Disclaim : Naruto © Masashi Kishimoto

Warn : Sho-ai, gaje, OOC (Naru cengeng, SakuIno ganas(?)), typo(s), alur cepat, EYD berantakan, etc.

Pair : S.N

Rated : T

Genre : Romance/Hurt/Comfort. Hm~ -_-a

A/N :

/SasuNaru/ : Isi surat.

-2310- : Pergantian waktu dan tempat.

Gak suka? Gak usah buka, apalagi baca.


- Keep Smile Without Me -


Sasuke's POV

"Sasuke, bolehkah aku ikut denganmu?" tanya Naruto takut-takut.

"Tidak," jawabku tegas.

"Kenapa setiap kau pergi aku tidak boleh ikut?"

"Aku mau ke tempat balap motor."

"Ya, aku tahu, karena itu aku mau ikut."

"Di sana berbahaya," Aku berjalan meninggalkannya.

"Tapi, Sasuke…" Dia menahan tanganku. Yah, hampir setiap aku mau pergi, dia selalu begini. Kadang aku geram sendiri, kenapa dia tidak langsung menurutiku saja?

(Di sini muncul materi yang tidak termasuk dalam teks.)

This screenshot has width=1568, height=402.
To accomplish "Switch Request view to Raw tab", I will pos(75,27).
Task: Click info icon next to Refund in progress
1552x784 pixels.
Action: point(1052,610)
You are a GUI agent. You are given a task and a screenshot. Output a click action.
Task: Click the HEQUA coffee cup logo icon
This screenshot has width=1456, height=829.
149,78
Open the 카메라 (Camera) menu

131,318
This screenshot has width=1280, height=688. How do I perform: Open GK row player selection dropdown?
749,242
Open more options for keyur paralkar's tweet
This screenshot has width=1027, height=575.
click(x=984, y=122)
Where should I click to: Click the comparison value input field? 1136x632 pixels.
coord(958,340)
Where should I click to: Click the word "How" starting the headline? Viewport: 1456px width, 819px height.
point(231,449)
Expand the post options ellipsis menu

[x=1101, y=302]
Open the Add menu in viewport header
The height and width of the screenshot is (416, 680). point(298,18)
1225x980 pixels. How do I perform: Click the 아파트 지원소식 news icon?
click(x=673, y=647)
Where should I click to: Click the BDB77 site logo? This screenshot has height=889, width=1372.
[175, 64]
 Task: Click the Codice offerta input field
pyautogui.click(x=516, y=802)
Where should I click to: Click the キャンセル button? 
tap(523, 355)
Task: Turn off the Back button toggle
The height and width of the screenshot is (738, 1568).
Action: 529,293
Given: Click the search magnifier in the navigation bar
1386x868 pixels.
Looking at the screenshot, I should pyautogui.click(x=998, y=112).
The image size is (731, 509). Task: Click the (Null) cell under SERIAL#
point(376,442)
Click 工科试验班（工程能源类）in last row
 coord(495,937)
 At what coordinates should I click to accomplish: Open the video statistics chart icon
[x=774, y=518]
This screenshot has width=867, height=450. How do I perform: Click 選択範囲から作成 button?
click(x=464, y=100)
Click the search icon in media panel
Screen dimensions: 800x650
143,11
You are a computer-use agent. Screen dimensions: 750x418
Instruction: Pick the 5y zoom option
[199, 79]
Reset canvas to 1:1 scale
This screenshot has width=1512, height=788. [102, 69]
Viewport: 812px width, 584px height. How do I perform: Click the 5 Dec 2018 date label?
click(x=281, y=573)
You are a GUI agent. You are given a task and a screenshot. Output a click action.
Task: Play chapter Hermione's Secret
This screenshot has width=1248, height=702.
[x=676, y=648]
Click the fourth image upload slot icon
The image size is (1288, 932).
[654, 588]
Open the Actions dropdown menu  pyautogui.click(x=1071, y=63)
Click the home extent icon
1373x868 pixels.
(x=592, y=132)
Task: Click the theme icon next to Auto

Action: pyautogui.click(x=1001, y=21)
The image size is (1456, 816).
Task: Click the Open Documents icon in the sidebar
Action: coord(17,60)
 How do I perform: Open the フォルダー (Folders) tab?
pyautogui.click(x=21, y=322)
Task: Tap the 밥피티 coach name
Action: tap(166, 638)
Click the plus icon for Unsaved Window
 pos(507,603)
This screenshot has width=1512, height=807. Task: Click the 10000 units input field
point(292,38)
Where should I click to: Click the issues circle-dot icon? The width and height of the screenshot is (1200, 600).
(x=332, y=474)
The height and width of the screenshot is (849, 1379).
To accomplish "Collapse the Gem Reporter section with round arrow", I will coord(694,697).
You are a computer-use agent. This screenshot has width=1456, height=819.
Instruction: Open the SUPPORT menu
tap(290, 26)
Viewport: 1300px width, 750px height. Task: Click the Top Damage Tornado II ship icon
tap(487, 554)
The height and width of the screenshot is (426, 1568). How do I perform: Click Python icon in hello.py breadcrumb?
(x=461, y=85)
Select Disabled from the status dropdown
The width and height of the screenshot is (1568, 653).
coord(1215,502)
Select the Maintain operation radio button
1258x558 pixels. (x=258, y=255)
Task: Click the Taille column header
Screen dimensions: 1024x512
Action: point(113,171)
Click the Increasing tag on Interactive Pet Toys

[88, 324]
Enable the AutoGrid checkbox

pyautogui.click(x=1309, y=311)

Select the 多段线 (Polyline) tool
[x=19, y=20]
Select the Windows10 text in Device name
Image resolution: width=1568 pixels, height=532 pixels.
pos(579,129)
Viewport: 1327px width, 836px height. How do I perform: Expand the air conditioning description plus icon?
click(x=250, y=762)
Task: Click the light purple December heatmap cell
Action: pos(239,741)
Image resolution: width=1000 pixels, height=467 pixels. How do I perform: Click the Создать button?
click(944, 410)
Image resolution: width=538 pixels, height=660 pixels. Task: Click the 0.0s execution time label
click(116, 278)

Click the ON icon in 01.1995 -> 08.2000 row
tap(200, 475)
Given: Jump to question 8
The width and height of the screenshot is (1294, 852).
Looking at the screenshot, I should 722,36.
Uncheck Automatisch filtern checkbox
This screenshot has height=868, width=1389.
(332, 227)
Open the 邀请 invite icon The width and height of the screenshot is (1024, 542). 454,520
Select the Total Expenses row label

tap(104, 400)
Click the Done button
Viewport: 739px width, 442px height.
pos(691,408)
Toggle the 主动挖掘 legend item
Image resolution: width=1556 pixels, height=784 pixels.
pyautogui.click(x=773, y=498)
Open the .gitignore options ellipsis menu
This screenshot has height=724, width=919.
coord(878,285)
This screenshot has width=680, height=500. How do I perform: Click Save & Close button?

"TIDAK, NARUTO! SEKALI AKU BILANG TIDAK YA TIDAK!" bentakku padanya, aku membanting tangannya yang terus memegangi tanganku.

Aku tahu dia terkejut karena aku membentaknya. Kulihat mata birunya sudah tergenang air mata. Menangis lagi? Aku lelah melihatnya.

"Kenapa kau selalu menangis? Kau hanya bisa menangis, menangis, dan menangis. Kau sudah tahu 'kan? AKU ITU BENCI AIR MATA, NARUTO!" Aku berjalan meninggalkannya begitu saja. Kejam? Memang. Dan perlu kutegaskan sekali lagi, aku BENCI AIR MATA.

.

.

.

Naruto's POV

Sasuke pergi meninggalkanku, dan aku hanya terdiam di tempat—menangis. Mungkin memang benar apa yang dikatakan Sasuke kalau aku hanya bisa menangis. Entahlah, aku pun bingung dengan diriku sendiri, aku sudah sering dibentak seperti ini, tapi aku masih ingin bertahan dengannya, bahkan aku tidak mau kehilangan dirinya. Aku terlalu menyayanginya.


-2310-


Pagi ini aku memasuki kelasku, seperti biasa, kelasku sudah ramai. Aku menuju tempat dudukku, Sasuke belum datang rupanya. Apa kalian bertanya-tanya kenapa aku tidak berangkat bersama Sasuke? Yah, kami memang seperti ini.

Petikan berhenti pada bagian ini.